Пустые вершины стоят предо мной, Не я ли с вершин баранту угонял? Пустые долины лежат подо мной, Не я ли с долин табуны угонял?.. Меня б вы узнали, каков бы я был, Когда бы клинок мой у пояса был!

И ему несут его клинок, его кремневку — и ломают у него на глазах. Ведут его коня — и перебивают ему мечом ноги.

Наконец Хочбара заставляют плясать перед смертью.

И грянули разом с зурной барабан, Захлопал в ладоши хунзахский народ. Смеясь, любовался аварский Нуцал — Плясал у костра гидатлинский Хочбар.
Он трижды по кругу толпу обошел, Он к детям Нуцала легко подошел, И, в пляске с разбегу обоих схватив, Он бросился с ними в кипящий огонь.

Эти две строфы поразительны — легкий, вольный танец слышен и виден в них, будто это и не танец смертника. «Смеясь, любовался…» — так весело звучит стих, будто это не коварный враг, а друг задушевный любуется танцем. Но гибельный холод веет над этой безмятежностью — и в последней строке, все в том же безмятежном, танцующем ритме, происходит нечто ужасное.

Все так зрительно, что будто наяву видишь, как мстительный и радостный оскал улыбки не сполз еще с лица Нуцала, а уже гримаса ужаса страшно перекашивает его.

— Ой, боже, ой, боже, могучий Хочбар! — Тогда зарыдал, покачнувшись, Нуцал. — Ой, боже, ой, боже, спасите детей, — Царапая бороду, звал он людей!
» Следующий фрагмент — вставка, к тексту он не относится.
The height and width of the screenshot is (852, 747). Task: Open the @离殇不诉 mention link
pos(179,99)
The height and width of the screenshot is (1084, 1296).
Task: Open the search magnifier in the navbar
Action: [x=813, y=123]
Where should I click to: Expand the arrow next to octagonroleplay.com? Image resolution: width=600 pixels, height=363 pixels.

Он обещает Хочбару свои владения — только бы он вынес из огня детей.

— Валлах, не получишь, коварный Нуцал, Клянусь, что недаром ты жизнь мою взял. Пощады у вас не к лицу мне просить, Я все, что задумал, успел совершить. Визжите, визжите, Нуцала щенки! Еще не ослабли суставы руки. Эй, громче рыдай, трижды проклятый трус! Еще не спалило мой тигровый ус!
С утра до полудня играла зурна: Попался хунзахцам могучий Хочбар. С полудня поднялся отчаянный плач: Два сына Нуцала сгорели в огне.
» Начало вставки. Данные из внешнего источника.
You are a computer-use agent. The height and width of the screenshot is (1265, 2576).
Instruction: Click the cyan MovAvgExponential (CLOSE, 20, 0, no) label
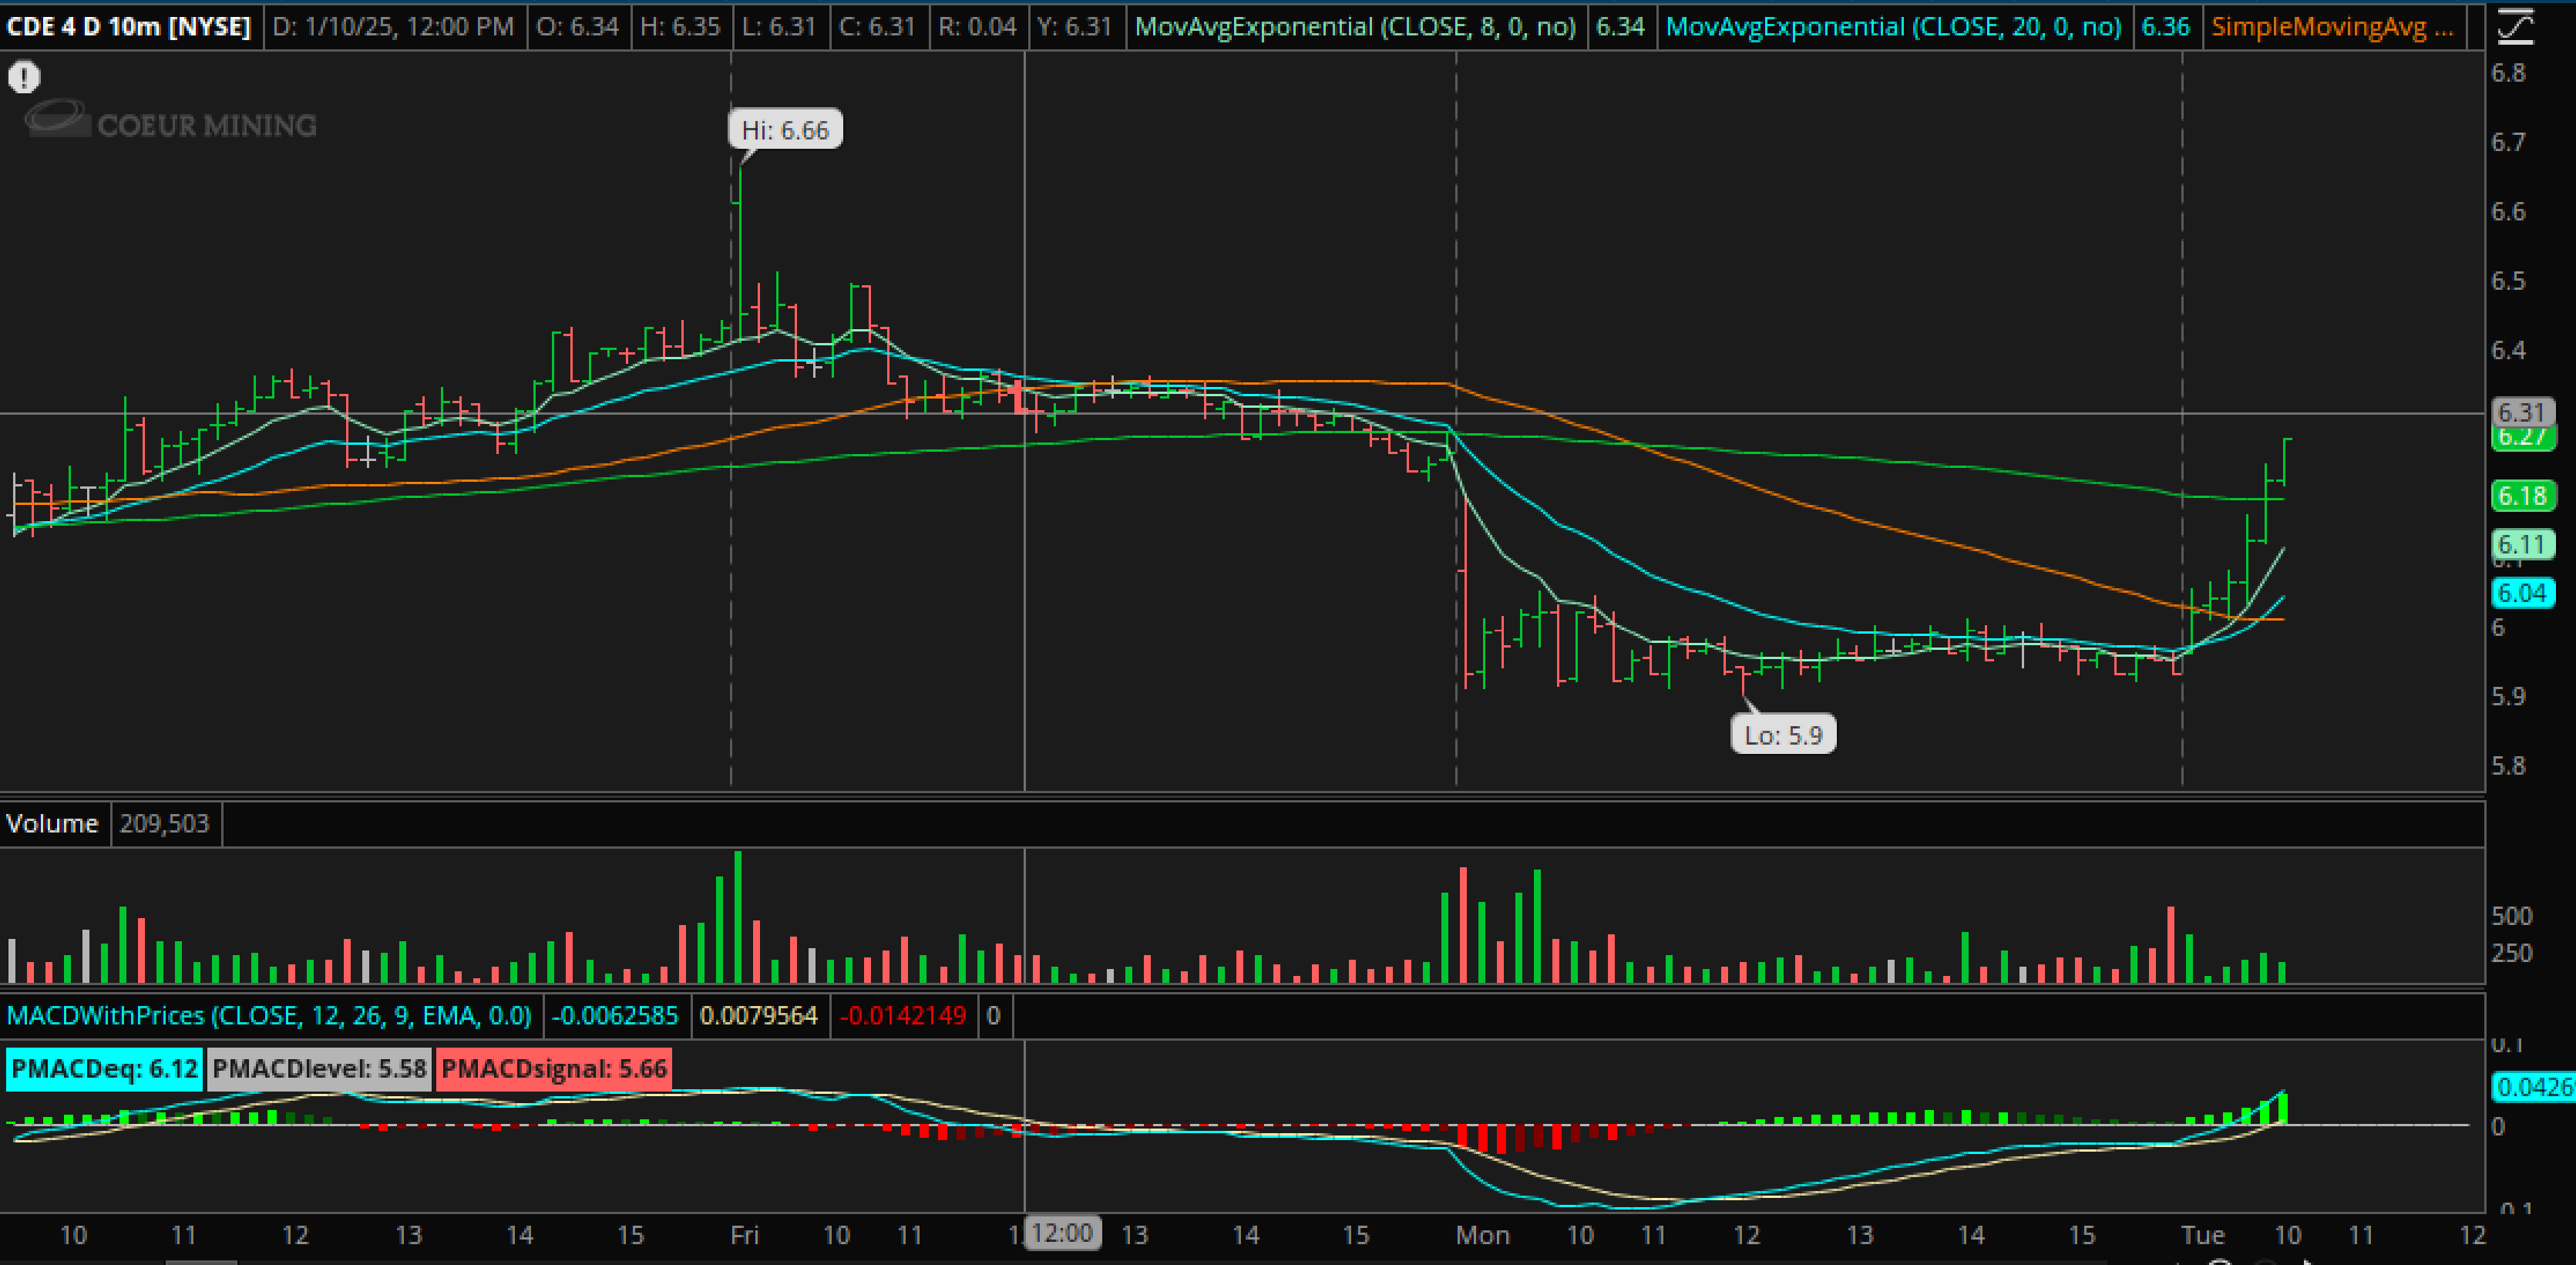[x=1893, y=27]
Такая смерть была славной с точки зрения горца. Гибель малолетних сыновей хана, пресекавшая его род, достойно венчала кончавшуюся жизнь героя: «Я все, что задумал, успел совершить».

Слагавший песню рассчитывал, разумеется, и в этом на полное сочувствие слушателей — тогда как в русских героических песнях, например, такой поступок любимого героя представить трудно — и еще труднее представить сочувствие ему.

Все это не должно, конечно, служить материалом для бесплодных рассуждений о том, чья поэзия лучше. Нетрудно понять, что там, в горских условиях, веками складывался характер более замкнутый, сдержанный и более ожесточенный — под влиянием непрекращающихся войн, больших и малых, не только племени с племенем, но и аула с аулом. Смерть ходила рядом не в каком-нибудь условном, а в самом прямом смысле слова — не только кровники ходили где-то, подстерегая удобную минуту, но и любое неосторожное, обидное слово могло тут же на месте быть оплачено жизнью.

Вместе с этим почти полное незнакомство с крепостной зависимостью в некоторых областях Дагестана вызывало к жизни дух вольнолюбия горских песен, гордое и независимое поведение их героев.